According to city budget documents, the Fire Bureau only plans to spend about $580,000 of the $4.8 million the council budgeted for the program this year. The smaller sum will be used to create seven new positions and form two three-person teams. The first, expected to launch no later than February, would operate in Southeast Portland’s Lents neighborhood. The second team is expected to start in July 2021. It’s unclear where that team would be based.

Wheeler said last week that he proposes to redirect the $2.1 million to “send these dollars out the door where they can do some good right now.” He said the city plans to seek reimbursement from FEMA for the outdoor camps and hygiene stations and could use that federal money to replace funds taken from Portland Street Response.

Wheeler said last week that the city likely will have to make “major cuts” next year. He said he prefers the council begin discussing those after the Nov. 3 election and once all new council members start in January.

“I believe that’s fair to the council and I believe it’s fair to the bureaus,” Wheeler said.

Hardesty’s & Eudaly’s plan:

Hardesty and Eudaly don’t believe Wheeler’s proposal goes far enough.

“We are in the midst of multiple emergencies and we need to act swiftly,” Eudaly said last week during the work session. “I am very concerned with some of the impending challenges we’re going to be dealing with starting in January, such as a tidal wave of evictions. I certainly don’t want to leave all that up to whatever council we have in January.”

According to a plan released Thursday, the two commissioners propose redirecting $18 million from the Police Bureau budget, including eliminating the majority of police officer positions vacated when employees retired in August for a savings of $5.8 million; barring contract agreements with private businesses for officers to provide a law enforcement presence at sporting events and other operations and be paid overtime, which the Police Bureau calls secondary employment; and reducing overtime to save $4 million; $3.2 million in cuts to materials and services, such as impact munitions and riot gear; and eliminating budgets for the bureau’s rapid response team, which has responded to nightly protests since May, and the Special Emergency Reaction Team, the bureau’s equivalent of a SWAT team, which they claim will be a combined saving of $760,000.

They propose spending that $18 million largely to address COVID-19-related impacts. Under their plan, about $7.5 million would go to provide food security and $300,000 for household essential items. Another $7.5 million would be devoted to aiding residents facing eviction cases in court.
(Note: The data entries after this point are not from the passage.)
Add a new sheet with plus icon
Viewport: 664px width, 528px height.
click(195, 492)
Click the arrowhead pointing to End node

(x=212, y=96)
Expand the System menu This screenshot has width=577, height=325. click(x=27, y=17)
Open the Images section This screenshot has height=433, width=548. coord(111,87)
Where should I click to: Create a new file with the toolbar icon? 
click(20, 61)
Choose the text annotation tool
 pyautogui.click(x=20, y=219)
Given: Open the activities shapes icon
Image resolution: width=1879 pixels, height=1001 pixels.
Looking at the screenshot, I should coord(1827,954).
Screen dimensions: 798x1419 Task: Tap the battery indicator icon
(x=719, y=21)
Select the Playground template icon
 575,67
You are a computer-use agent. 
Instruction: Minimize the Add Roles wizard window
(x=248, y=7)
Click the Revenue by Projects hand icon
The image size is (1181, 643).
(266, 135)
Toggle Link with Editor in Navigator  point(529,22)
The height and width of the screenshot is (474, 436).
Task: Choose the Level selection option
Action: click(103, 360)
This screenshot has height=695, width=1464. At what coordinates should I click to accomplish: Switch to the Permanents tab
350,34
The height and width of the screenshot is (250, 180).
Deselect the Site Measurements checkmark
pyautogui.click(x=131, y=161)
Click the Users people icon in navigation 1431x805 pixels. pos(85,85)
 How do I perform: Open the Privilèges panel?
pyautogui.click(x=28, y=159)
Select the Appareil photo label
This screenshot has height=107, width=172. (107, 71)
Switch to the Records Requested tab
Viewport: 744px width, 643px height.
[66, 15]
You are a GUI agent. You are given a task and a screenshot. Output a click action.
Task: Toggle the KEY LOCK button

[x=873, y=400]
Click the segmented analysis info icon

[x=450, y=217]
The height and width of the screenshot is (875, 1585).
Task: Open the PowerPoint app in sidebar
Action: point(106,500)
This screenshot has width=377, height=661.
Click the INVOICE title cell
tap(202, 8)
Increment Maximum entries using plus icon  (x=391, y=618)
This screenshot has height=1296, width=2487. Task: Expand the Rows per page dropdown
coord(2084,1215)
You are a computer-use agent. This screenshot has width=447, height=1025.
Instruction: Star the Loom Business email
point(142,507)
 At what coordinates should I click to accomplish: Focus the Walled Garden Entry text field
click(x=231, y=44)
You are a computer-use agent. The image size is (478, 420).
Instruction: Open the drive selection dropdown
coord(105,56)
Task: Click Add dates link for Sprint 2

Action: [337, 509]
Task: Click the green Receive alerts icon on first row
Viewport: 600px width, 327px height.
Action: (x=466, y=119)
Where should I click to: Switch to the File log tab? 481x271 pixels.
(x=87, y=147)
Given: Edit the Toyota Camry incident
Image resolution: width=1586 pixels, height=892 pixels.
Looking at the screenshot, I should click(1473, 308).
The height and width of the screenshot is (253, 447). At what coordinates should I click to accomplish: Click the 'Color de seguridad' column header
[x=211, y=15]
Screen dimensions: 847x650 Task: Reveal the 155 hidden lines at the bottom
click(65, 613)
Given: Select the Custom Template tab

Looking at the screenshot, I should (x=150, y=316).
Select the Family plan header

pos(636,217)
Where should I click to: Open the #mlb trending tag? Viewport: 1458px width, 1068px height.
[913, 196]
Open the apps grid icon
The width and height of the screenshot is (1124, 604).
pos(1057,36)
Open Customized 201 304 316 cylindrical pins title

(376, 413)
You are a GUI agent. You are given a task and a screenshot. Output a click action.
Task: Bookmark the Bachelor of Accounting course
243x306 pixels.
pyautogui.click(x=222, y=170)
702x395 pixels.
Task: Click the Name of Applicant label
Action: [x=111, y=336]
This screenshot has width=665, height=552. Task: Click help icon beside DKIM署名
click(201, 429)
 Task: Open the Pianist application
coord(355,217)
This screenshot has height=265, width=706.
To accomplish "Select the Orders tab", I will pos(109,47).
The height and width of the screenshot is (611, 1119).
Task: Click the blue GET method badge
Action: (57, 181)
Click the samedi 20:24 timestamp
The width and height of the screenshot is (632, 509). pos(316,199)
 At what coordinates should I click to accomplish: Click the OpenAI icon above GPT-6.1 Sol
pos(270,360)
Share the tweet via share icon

The only part of Wheeler’s proposal that Eudaly and Hardesty also called for is adding $2.1 million for outdoor camps, portable toilets and handwashing stations. They want the money from Portland Street Response to remain where it is but did not disclose any plan to spend most of it before the end of the budget year, June 30.

Similarly, no details have been announced about whether and how the city plans to spend $1 million that the council redirected from the police budget at Hardesty’s behest to start a youth leadership program for Black residents of Portland.

While unveiling her and Eudaly’s joint plan during a forum that included members of Unite Oregon and Imagine Black last Thursday, Hardesty said the reallocations from the Police Bureau budget would make up for federal coronavirus aid that will end after December.

“Right now, what we know is that we will have thousands of community members that are food insecure, housing insecure, and that’s where we think the best investment of those dollars in our community should go,” she said.